Soil is a crucial component in achieving sustainable development goals due to its significant role in addressing environmental challenges. It is essential to differentiate soils that have similar management requirements. This necessity has prompted soil scientists to employ numerical classification models to categorize soils based on their similarities. In this study, we utilized two types of clustering models, traditional and modern, to classify soils from certain areas of the Qazvin Plain. Using one-way and two-way clustering models, we grouped 297 soils from the region based on a comprehensive set of their morphological, physicochemical, and environmental attributes. The classifications derived from these two models were assessed using internal and external evaluation indicators, with the distribution map of soil subgroups serving as a ground truth reference map. The results indicated that the hierarchical clustering model, with a lower Davis-Bouldin index (DB: 1.38) and a higher adjusted Rand index (ARI: 0.49), outperformed the biclustering model. However, the classifications from the bidirectional clustering model corresponded reasonably well with the topographical and soil changes in the region, as evidenced by the higher Shannon’s difference index in the bidirectional clustering model (1.82) compared to the hierarchical clustering model (1.62). Overall, the study’s findings underscore the utility of the co-clustering model as a contemporary data mining technique for soil classification and identification of soil management similarity patterns.


The classification of soils is crucial for their proper management and identification. Soil scientists have recognized the importance of numerical classification models for soil grouping. Creating continuous maps using digital mapping models allows for a better understanding of soil class distribution, aiding in improved soil management. Traditional clustering methods group soils based on their distinct properties, while two-way clustering methods group soils within subsets of similar characteristics.

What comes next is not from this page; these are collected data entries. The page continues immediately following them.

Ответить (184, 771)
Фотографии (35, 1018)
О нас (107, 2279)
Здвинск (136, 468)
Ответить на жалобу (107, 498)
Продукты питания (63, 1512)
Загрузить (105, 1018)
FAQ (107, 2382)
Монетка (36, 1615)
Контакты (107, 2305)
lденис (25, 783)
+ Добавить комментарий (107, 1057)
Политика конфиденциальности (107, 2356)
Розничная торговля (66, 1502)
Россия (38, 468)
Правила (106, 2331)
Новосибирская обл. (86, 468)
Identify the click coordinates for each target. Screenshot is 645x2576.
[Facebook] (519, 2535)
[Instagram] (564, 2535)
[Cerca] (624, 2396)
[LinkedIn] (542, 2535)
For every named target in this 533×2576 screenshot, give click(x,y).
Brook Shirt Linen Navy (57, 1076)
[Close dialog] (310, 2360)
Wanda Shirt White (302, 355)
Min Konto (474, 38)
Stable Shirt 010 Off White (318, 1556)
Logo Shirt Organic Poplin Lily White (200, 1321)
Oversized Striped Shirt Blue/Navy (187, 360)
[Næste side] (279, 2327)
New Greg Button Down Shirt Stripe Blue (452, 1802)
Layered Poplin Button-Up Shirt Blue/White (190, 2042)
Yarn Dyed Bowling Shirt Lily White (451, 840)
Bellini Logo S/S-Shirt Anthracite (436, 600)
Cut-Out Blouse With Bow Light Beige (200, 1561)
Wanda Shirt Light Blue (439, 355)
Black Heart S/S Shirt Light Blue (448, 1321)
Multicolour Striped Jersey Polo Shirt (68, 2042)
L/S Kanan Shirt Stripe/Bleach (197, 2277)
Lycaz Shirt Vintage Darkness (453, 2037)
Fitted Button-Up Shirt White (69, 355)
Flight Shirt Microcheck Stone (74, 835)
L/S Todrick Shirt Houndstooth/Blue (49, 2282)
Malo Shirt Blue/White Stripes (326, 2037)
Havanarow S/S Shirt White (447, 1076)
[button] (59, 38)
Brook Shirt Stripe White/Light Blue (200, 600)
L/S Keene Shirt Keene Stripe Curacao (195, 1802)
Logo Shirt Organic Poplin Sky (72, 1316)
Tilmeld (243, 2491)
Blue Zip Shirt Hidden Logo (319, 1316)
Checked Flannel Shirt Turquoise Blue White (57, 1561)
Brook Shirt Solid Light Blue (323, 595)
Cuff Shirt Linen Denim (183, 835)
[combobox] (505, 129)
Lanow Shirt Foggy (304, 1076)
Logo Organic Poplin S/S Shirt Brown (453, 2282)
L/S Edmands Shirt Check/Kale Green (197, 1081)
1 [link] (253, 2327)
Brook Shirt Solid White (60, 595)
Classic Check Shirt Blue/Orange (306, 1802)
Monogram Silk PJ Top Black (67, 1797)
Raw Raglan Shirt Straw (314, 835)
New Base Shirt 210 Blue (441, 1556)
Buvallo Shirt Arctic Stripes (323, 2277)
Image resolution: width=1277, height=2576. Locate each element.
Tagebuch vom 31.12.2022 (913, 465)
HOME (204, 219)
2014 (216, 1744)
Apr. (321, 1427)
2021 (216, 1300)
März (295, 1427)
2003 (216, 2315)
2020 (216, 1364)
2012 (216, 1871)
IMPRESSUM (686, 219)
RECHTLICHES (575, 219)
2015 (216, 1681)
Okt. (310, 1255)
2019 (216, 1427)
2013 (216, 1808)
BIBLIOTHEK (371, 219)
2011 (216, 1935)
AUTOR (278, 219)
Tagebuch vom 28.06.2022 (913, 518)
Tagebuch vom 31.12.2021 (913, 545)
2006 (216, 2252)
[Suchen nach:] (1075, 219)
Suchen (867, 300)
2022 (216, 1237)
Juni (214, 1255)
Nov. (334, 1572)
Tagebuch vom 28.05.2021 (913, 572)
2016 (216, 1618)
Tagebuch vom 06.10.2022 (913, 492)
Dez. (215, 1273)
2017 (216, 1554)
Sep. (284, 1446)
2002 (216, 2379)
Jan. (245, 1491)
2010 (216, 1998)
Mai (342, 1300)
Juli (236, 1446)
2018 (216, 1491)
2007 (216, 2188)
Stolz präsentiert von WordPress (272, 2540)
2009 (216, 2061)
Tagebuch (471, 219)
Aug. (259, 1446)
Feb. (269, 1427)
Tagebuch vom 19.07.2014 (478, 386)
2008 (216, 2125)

This study aims to compare the effectiveness of one-way and two-way clustering models in soil grouping and in identifying relationships between different soils.

Materials and Methods

This study utilized a dataset of 297 soil samples from some parts of the Qazvin plain. A broad spectrum of morphological, physicochemical, and environmental variables was used for soil grouping. The hierarchical clustering method was employed for one-way soil grouping, and the two-way clustering method was used for co-clustering of them. The Davis-Bouldin (DB) index was used to evaluate the groupings obtained from these models based on the degree of soil separation and intra-group variance. The Adjusted Rand Index (ARI) was used for external evaluation of groupings, with the distribution map of soil subgroups serving as a ground truth reference. Shannon’s entropy index was used to assess the efficiency of these models in representing soil variability in the study area.

Results and Discussion

The study found that both models were successful in differentiating the region's soils based on topographical and physiographic unit changes. However, the two-way clustering model demonstrated a slightly different pattern in soil separation, particularly in the central and southern parts of the study area. A numerical comparison of the results showed that the one-way clustering model provided better soil separation and less variance (DB: 1.38), and was more congruent with the distribution map of soil subgroups in the region (ARI: 0.49). The two-way clustering model effectively represented the pattern of soil changes in the study area, as evidenced by a higher Shannon index (1.82) compared to the hierarchical clustering model (1.62).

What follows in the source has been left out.